Cosi’, salomonicamente, Draghi ha passato la palla alle banche raccomandando loro di “affinare la capacita’ di riconoscere il merito del credito”, evitando di applicare alla clientela “procedure di credito automatizzate”.

Fin qui tutto nella norma. Prevedibili le reazioni del mondo politico e industriale: il Governo ha rafforzato il Fondo di Garanzia per le PMI mentre Enrico Letta, forse il piu’ apprezzato economista della sinistra, faceva appello al “dovere collettivo” di salvaguardare i nostri cento distretti industriali dal rischio di de-industrializzazione. Brillantemente , Barclays e Confindustria insieme si sono inventate il “rating di filiera”, che sta per diventare legge, cioe’ un giudizio di affidabilita’ da assegnare alle reti tra imprese (non solo i tradizionali distretti industriali ma anche le filiere piu’ lunghe che travalicano la dimensione locale) per facilitare l’accesso al credito.

Ma il segno dei tempi lo ha dato Lamberto Cardia, presidente della Consob – Commissione Nazionale per le Societa’ e la Borsa – che il 13 luglio scorso, nel suo tradizionale “Incontro con la Comunita’ Finanziaria” si è unito al coro: “solo le imprese di piu’ grandi dimensioni – ha detto preoccupato – riescono a reperire sul mercato capitale proprio e a collocare prestiti obbligazionari.
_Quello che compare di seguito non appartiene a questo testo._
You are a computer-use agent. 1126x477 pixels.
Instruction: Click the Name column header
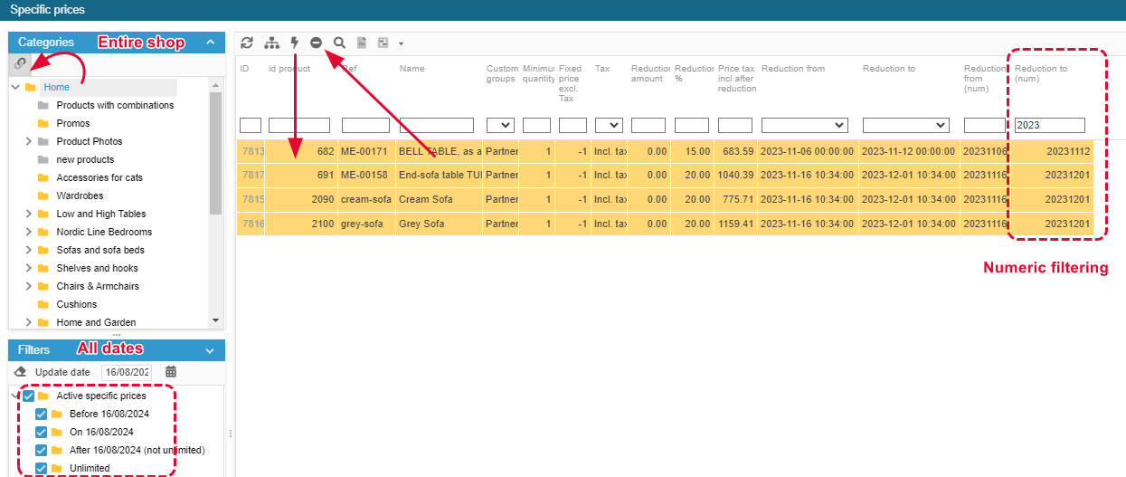click(x=412, y=69)
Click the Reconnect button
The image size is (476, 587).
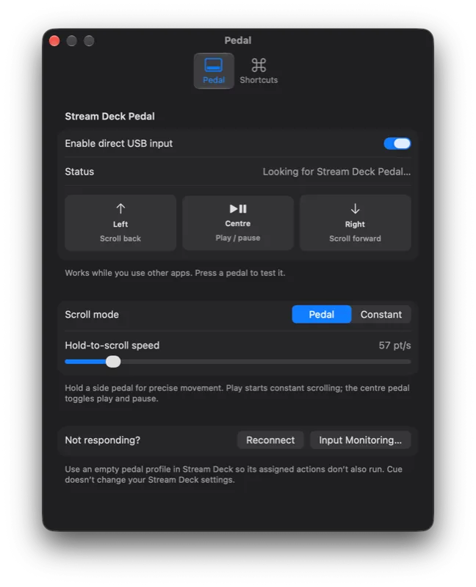pyautogui.click(x=270, y=440)
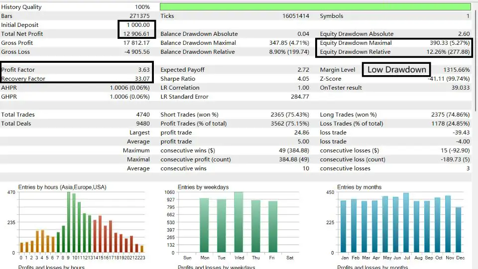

Gran parte delle imprese medio piccole trova difficolta’ “. I dati gli danno ragione: nel lo scorso anno – dice la relazione Consob per il 2008 – le nostre societa’ quotate hanno fatto aumenti di capitale tutti a pagamento per 7,3 miliardi contro i 4 miliardi del 2007, mentre ben poco denaro (solo 143 milioni) è stato raccolto tramite IPO, cioe’ la procedura di ammissione di una nuova societa’ in Borsa.

Crollate anche le emissioni di obbligazioni , ma – si badi bene – solo se l’emittente è una societa’ non finanziaria, perche’ invece le emissioni obbligazionarie delle nostre banche (che pure figurano nel listino di Piazza degli Affari) sono andate alla grande, con un incremento del 72%. Per non parlare delle cartolarizzazioni sui mutui, quadruplicate da 16 a 56 miliardi. La lettura del fenomeno è abbastanza chiara: le banche affrontano la penuria di liquidita’ con gli strumenti che hanno a disposizione, e del resto se non sono loro a fare il pieno per prime come potrebbero distribuirlo in giro? Ma per il piccolo e vivace esercito delle imprese formica il fido bancario resta la sola possibilita’ di sopravvivenza.
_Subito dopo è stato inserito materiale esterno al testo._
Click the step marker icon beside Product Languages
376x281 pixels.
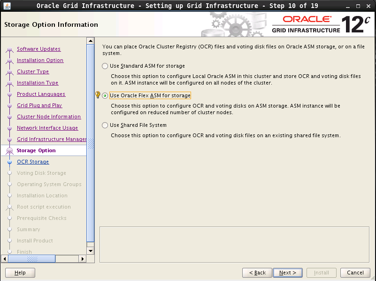click(x=9, y=94)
Perche’ non c’e’ niente da fare, e Cardia lo sa bene: ai nostri “brambilla” la quotazione in Borsa non interessa, neppure in un segmento di Piazza degli Affari pensato apposta per loro come il MAC ( Mercato Alternativo dei Capitali) dove i requisiti per l’ammissione sono veramente esigui. Nato due anni fa per accogliere centinaia di PMI, oggi le societa’ quotate sono solo cinque, numero in curioso contrasto con quello dei posti nel consiglio di amministrazione del MAC medesimo (24 seggi). E sconcerta anche una notizia di due giorni fa: è stato nominato un collegio incaricato di disciplinare eventuali OPA (offerta pubblica di acquisto), cioe’ l’operazione tramite la quale una delle cinque societa’ in listino potrebbe decidere di uscirne, ricomprandosi le azioni in circolazione. Che questa nuova nomina sia un gesto scaramantico?